Arkady did not think he could laugh, but he smiled a little and hoped it would be clear to her. “No harm in that.”

They rode on in silence through the weeping, fading day.

That night they came upon more ruins, not as old as the ones they had passed through most recently, but more ancient than the first empty city they had encountered.

“What place is this?” Arkady asked as they came to an avenue of broken pillars.

“I don't know,” Surata admitted when he had described it to her. “The guardian mentioned only two empty cities.” There was a flickering of doubt in her words.

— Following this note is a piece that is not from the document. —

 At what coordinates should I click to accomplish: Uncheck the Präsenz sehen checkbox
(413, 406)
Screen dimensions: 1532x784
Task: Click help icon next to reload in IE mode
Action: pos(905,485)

“Well, perhaps he forgot to mention this one.” He peered through the mizzle, trying to find a place where they would be out of the wet for the night.

“I…” She could not go on and said very little when he brought his bay to a halt in a vast, broken doorway.

“We will be dry here,” he said as he dismounted. “The ground is damp, but we can put the branches underneath us, and that will help a little.”

She permitted him to decide what they were to do; she remained silent and withdrawn, caught up in her fear that they once again were lost.

As they had the last of their food that night, Arkady put his hand on her shoulder. “It's all right, Surata,” he said awkwardly. “We'll do what we can, come morning. It could be that the Bundhi is too much for us.”

“You mean, that he has forced us to lose our way? That is good-hearted of you, Arkady-immai. But I have been riding with you, not the Bundhi. If we are lost again, it is because I have not…” There was a sudden tightness in her throat.

“You aren't to blame.” He kissed her forehead. “Go on: get some sleep. We'll both feel better in the morning.”

She nodded miserably. “I did not think it was my karma to do this. If I had known, I would not have brought you into it.”

“Just as well you didn't know, then,” he said affectionately. “I don't like to think what would have become of me without you. And if this is the end of it, then praise God and amen.” He crossed himself before pulling her into the circle of his arms.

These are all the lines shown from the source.